Unboxing LLMs > loading...

August 13, 2024

4‑Bit Quantization Guide & Comparison Results – Running Llama 3.1 Efficiently

Key Takeaways

  • Llama 3.1 is brutally resilient to 4‑bit quantization. My benchmarks show an accuracy delta within a trivial ±1 percentage point (pp) on MMLU and ARC‑Challenge for the leading methods.
  • AWQ and AutoRound‑sym represent the current sweet spot. They deliver near‑FP16 accuracy, leverage GPU-native Marlin kernels for speed, and compress the model to a lean 5.7 GB.
  • Bitsandbytes (NF4) remains the path of least resistance for QLoRA fine‑tuning, but its generic runtime kernels lag significantly in pure inference throughput.
  • GPTQ is the battle-hardened incumbent. Its mature CUDA kernels make it a safe, reliable choice for production, even if it’s no longer the absolute front-runner on accuracy.
  • AQLM is the nuclear option for memory. When sub-5 GB is non-negotiable, its 2‑bit, 4.1 GB model is the answer-if you can tolerate a steep performance penalty.
  • The heuristic is clear: with ≥ 24 GB of VRAM, AWQ or AutoRound is the logical starting point. If you have less, consider a smaller base model before resorting to the compromises of 2‑bit.

Why Quantization Matters

The memory footprint of an LLM is governed by an inescapable equation: the number of parameters N multiplied by their precision b.

\textrm{Memory (bytes)}\;=\;N\times\frac{b}{8}.

Migrating from 16-bit floating-point (FP16) to 4-bit integers (INT4) is a reduction in the size of the weight tensors. For an 8-billion parameter Llama 3.1, this translates to a drop from 16 GB to 4 GB for the weights alone-before even accounting for embeddings and the final language model head.

VRAM relief is the obvious prize, but the downstream effects are where the real value lies. Quantization:

  • Slashes PCIe bandwidth requirements-a critical bottleneck in multi-GPU inference servers.
  • Enables larger batch sizes, dramatically improving token-per-second throughput.
  • Reduces the power draw for every query processed.

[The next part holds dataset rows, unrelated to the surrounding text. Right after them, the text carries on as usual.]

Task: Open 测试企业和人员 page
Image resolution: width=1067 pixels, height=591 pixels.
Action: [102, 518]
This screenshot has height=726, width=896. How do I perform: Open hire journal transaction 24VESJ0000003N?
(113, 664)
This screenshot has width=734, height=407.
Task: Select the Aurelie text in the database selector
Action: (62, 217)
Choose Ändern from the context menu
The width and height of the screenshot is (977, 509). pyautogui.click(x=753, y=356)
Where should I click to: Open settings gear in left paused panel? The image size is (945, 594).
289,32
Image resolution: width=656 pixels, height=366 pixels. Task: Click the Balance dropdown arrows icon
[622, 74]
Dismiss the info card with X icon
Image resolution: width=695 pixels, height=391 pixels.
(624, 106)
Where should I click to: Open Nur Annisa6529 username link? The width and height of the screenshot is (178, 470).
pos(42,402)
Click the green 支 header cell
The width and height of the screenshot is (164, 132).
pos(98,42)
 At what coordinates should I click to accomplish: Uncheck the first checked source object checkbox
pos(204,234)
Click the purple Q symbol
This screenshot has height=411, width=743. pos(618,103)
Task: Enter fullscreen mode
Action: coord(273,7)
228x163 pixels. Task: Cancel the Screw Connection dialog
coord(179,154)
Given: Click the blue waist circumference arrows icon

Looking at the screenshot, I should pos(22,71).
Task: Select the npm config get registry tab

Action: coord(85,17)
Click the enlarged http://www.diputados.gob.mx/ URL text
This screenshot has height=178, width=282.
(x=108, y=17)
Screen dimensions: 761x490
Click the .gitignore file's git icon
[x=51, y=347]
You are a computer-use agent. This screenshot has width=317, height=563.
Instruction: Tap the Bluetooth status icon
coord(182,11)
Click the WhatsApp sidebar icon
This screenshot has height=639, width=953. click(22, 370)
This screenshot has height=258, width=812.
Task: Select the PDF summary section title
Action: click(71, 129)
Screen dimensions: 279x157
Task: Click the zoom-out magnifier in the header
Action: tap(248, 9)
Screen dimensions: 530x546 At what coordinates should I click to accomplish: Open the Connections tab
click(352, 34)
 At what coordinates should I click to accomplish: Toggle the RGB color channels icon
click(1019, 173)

The challenge, of course, is harvesting these gains without sacrificing the model’s accuracy or its runtime velocity. The five contenders below each offer a different philosophy on navigating this trade-off.

Meet the Contenders

Method Quant type Calibration CUDA kernels Disk (8 B) Best use‑case
Bitsandbytes (NF4 + double‑quant) PTQ‑on‑load Generic (slower) 5.73 GB The forge for QLoRA fine‑tuning
AWQ Activation‑aware INT4 ✓ (quick) Marlin 5.73 GB High-performance production inference
GPTQ Error‑aware INT4 Triton/Marlin 5.73 GB Production inference (legacy stack)
AutoRound‑sym Learned rounding INT4 Marlin 5.73 GB High-performance production inference
AQLM (2‑bit) Additive quant 2‑bit ✓ (heavy) Generic 4.08 GB Extreme memory constraints

Experimental Setup

The proving ground for these tests was straightforward:

  • Hardware: An NVIDIA RTX 4090 with 24 GB VRAM, running on CUDA 12.3 and PyTorch 2.1.
  • Software: The stack included transformers == 4.39, auto-gptq, autoawq, auto-round, bitsandbytes == 0.43, vllm, and the Eleuther‑AI lm‑evaluation‑harness.

The benchmarks were structured as follows:

  • Accuracy: MMLU and ARC‑Challenge, measured in a 0‑shot setting. batch_size was set to 8 for INT4 models and 4 for the memory-heavy FP16 baseline.
  • Throughput: Evaluated using vllm/benchmark_throughput.py with a 100-token prompt and 250 generated tokens.
  • Memory: Reported as the final on‑disk model size, a close proxy for the VRAM consumed by the weights post-loading.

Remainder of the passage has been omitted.